Wednesday, May 30, 2007

Healthy weight Managment techniques

If you’ve done your math and found out that you need to lose some body fat, how do you do it? First, begin by following the energy/balance equation under “Basics of Weight Loss” above. Then, figure out how much exercise you need to do to lose fat.

The most important thing about weight loss is caloric burn, so even if you didn’t change what you ate, you could begin to lose weight just by walking for 15-20 minutes each day.

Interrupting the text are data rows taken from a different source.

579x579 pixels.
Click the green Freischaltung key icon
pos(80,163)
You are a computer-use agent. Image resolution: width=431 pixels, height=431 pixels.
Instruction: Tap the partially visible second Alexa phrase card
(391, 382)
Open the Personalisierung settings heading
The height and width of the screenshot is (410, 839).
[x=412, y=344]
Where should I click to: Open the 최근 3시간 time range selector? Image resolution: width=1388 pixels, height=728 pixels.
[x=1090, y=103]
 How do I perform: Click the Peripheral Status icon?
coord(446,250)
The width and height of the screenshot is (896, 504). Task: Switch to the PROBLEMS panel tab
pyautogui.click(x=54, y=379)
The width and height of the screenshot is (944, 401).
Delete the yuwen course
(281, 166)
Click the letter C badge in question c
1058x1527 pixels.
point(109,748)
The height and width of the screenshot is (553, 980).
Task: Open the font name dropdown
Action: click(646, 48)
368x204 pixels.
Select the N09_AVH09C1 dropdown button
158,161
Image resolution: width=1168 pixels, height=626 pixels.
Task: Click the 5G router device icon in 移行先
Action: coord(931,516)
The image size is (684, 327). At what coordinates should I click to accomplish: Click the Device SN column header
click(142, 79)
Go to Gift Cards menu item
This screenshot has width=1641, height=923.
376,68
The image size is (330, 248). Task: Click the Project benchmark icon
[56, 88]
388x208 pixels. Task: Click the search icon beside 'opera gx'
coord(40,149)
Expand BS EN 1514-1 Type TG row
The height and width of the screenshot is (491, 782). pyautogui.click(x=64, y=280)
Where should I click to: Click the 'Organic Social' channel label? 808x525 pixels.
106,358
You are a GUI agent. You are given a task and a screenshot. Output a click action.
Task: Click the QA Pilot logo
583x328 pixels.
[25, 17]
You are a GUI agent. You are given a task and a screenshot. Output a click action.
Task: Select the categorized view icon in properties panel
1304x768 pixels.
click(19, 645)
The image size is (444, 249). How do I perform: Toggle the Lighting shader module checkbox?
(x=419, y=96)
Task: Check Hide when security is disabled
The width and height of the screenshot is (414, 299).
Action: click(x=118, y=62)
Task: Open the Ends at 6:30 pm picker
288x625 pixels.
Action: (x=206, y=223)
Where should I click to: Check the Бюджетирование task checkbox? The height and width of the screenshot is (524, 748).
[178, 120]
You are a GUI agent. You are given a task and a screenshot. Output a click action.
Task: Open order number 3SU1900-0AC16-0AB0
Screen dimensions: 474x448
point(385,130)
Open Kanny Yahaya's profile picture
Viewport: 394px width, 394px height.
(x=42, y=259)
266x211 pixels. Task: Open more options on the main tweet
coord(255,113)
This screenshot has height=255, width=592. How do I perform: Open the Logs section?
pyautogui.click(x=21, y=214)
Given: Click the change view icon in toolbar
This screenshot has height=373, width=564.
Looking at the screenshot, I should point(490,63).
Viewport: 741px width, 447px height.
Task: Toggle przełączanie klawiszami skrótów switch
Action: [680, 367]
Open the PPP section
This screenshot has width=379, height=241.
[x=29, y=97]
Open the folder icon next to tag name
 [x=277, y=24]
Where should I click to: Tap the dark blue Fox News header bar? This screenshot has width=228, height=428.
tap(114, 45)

Here’s how the numbers break down: In order to lose one pound of fat, you must burn 3,500 calories. For example, if a 190-pound man walked each day briskly (4.5 miles per hour) for 15-20 minutes for 35 days, he would lose two pounds! What’s that you say? Two pound per month isn’t enough for you? Well, walk for 30 minutes or one hour and the pounds will melt off even faster.

Another great weight loss tool is strength training. Not only do you burn calories while you strength train, you also create more muscle mass, which in turn ramps up that basal metabolism we spoke about earlier—that means you burn more calories all day long!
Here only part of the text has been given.